SpoIIB localizes to active sites of septal biogenesis and spatially regulates septal thinning during engulfment in bacillus subtilis.

A key step in the Bacillus subtilis spore formation pathway is the engulfment of the forespore by the mother cell, a phagocytosis-like process normally accompanied by the loss of peptidoglycan within the sporulation septum. We have reinvestigated the role of SpoIIB in engulfment by using the fluorescent membrane stain FM 4-64 and deconvolution microscopy. We have found that spoIIB mutant sporangia display a transient engulfment defect in which the forespore pushes through the septum and bulges into the mother cell, similar to the situation in spoIID, spoIIM, and spoIIP mutants.
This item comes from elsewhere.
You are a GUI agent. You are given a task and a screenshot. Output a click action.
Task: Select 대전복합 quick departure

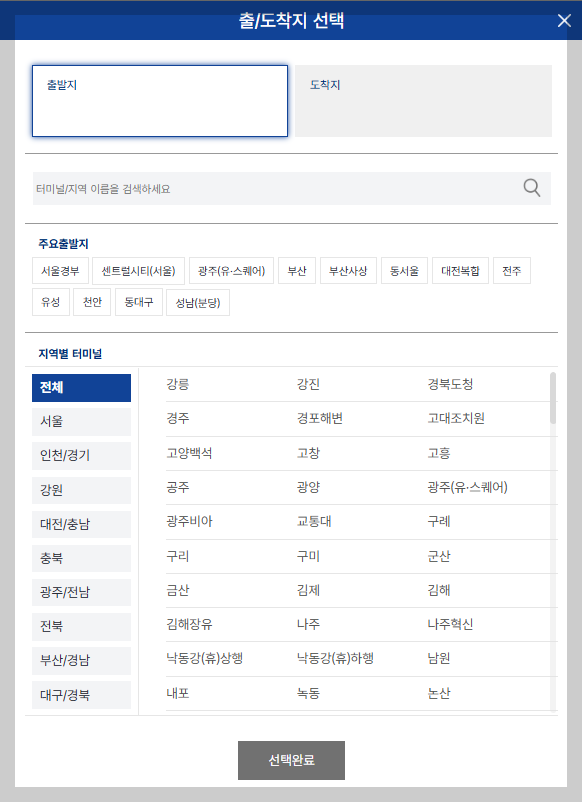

However, unlike the sporangia of those three mutants, spoIIB mutant sporangia are able to complete engulfment; indeed, by time-lapse microscopy, sporangia with prominent bulges were found to complete engulfment. Electron micrographs showed that in spoIIB mutant sporangia the dissolution of septal peptidoglycan is delayed and spatially unregulated and that the engulfing membranes migrate around the remaining septal peptidoglycan. These results demonstrate that mother cell membranes will move around septal peptidoglycan that has not been completely degraded and suggest that SpoIIB facilitates the rapid and spatially regulated dissolution of septal peptidoglycan. In keeping with this proposal, a SpoIIB-myc fusion protein localized to the sporulation septum during its biogenesis, discriminating between the site of active septal biogenesis and the unused potential division site within the same cell.